▸ **TASK BRIEF**:
Format the records below as a JSON list of strings, one string per line, leaving out blank lines.

▸ **PROVIDED INFORMATION**:
>> begin

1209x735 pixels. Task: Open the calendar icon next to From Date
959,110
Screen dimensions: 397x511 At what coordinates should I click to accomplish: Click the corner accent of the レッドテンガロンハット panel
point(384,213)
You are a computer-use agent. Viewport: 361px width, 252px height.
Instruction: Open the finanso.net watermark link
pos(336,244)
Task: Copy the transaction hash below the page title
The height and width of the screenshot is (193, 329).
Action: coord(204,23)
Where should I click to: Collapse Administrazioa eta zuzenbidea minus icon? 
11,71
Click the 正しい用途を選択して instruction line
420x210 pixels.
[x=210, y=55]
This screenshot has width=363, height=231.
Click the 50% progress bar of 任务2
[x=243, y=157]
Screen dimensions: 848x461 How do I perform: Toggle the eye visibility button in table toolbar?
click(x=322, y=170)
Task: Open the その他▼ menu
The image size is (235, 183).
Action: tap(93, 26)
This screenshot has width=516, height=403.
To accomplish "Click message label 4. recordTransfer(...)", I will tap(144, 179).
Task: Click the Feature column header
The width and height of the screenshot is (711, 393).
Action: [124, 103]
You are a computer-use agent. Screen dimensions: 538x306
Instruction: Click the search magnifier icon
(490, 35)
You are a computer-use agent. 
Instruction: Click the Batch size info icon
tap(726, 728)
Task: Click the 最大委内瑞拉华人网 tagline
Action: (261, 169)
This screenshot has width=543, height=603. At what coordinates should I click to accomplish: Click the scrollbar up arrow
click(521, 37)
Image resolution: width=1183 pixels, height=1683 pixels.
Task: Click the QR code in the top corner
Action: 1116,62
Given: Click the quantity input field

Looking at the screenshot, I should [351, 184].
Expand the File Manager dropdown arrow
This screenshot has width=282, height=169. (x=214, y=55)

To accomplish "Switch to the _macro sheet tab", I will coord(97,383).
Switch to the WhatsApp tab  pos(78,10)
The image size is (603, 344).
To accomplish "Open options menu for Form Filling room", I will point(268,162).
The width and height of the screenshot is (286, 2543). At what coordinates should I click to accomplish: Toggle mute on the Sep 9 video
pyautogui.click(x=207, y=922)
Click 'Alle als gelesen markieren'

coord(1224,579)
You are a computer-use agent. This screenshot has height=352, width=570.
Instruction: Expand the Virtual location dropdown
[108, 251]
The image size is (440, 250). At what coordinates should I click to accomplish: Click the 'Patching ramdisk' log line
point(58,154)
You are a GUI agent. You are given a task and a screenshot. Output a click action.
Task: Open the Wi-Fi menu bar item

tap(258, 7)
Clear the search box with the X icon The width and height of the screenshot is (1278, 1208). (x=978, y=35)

>> end

▸ **OUTPUT**:
[
  "1209x735 pixels. Task: Open the calendar icon next to From Date",
  "959,110",
  "Screen dimensions: 397x511 At what coordinates should I click to accomplish: Click the corner accent of the レッドテンガロンハット panel",
  "point(384,213)",
  "You are a computer-use agent. Viewport: 361px width, 252px height.",
  "Instruction: Open the finanso.net watermark link",
  "pos(336,244)",
  "Task: Copy the transaction hash below the page title",
  "The height and width of the screenshot is (193, 329).",
  "Action: coord(204,23)",
  "Where should I click to: Collapse Administrazioa eta zuzenbidea minus icon? ",
  "11,71",
  "Click the 正しい用途を選択して instruction line",
  "420x210 pixels.",
  "[x=210, y=55]",
  "This screenshot has width=363, height=231.",
  "Click the 50% progress bar of 任务2",
  "[x=243, y=157]",
  "Screen dimensions: 848x461 How do I perform: Toggle the eye visibility button in table toolbar?",
  "click(x=322, y=170)",
  "Task: Open the その他▼ menu",
  "The image size is (235, 183).",
  "Action: tap(93, 26)",
  "This screenshot has width=516, height=403.",
  "To accomplish \"Click message label 4. recordTransfer(...)\", I will tap(144, 179).",
  "Task: Click the Feature column header",
  "The width and height of the screenshot is (711, 393).",
  "Action: [124, 103]",
  "You are a computer-use agent. Screen dimensions: 538x306",
  "Instruction: Click the search magnifier icon",
  "(490, 35)",
  "You are a computer-use agent. ",
  "Instruction: Click the Batch size info icon",
  "tap(726, 728)",
  "Task: Click the 最大委内瑞拉华人网 tagline",
  "Action: (261, 169)",
  "This screenshot has width=543, height=603. At what coordinates should I click to accomplish: Click the scrollbar up arrow",
  "click(521, 37)",
  "Image resolution: width=1183 pixels, height=1683 pixels.",
  "Task: Click the QR code in the top corner",
  "Action: 1116,62",
  "Given: Click the quantity input field",
  "Looking at the screenshot, I should [351, 184].",
  "Expand the File Manager dropdown arrow",
  "This screenshot has width=282, height=169. (x=214, y=55)",
  "To accomplish \"Switch to the _macro sheet tab\", I will coord(97,383).",
  "Switch to the WhatsApp tab  pos(78,10)",
  "The image size is (603, 344).",
  "To accomplish \"Open options menu for Form Filling room\", I will point(268,162).",
  "The width and height of the screenshot is (286, 2543). At what coordinates should I click to accomplish: Toggle mute on the Sep 9 video",
  "pyautogui.click(x=207, y=922)",
  "Click 'Alle als gelesen markieren'",
  "coord(1224,579)",
  "You are a computer-use agent. This screenshot has height=352, width=570.",
  "Instruction: Expand the Virtual location dropdown",
  "[108, 251]",
  "The image size is (440, 250). At what coordinates should I click to accomplish: Click the 'Patching ramdisk' log line",
  "point(58,154)",
  "You are a GUI agent. You are given a task and a screenshot. Output a click action.",
  "Task: Open the Wi-Fi menu bar item",
  "tap(258, 7)",
  "Clear the search box with the X icon The width and height of the screenshot is (1278, 1208). (x=978, y=35)"
]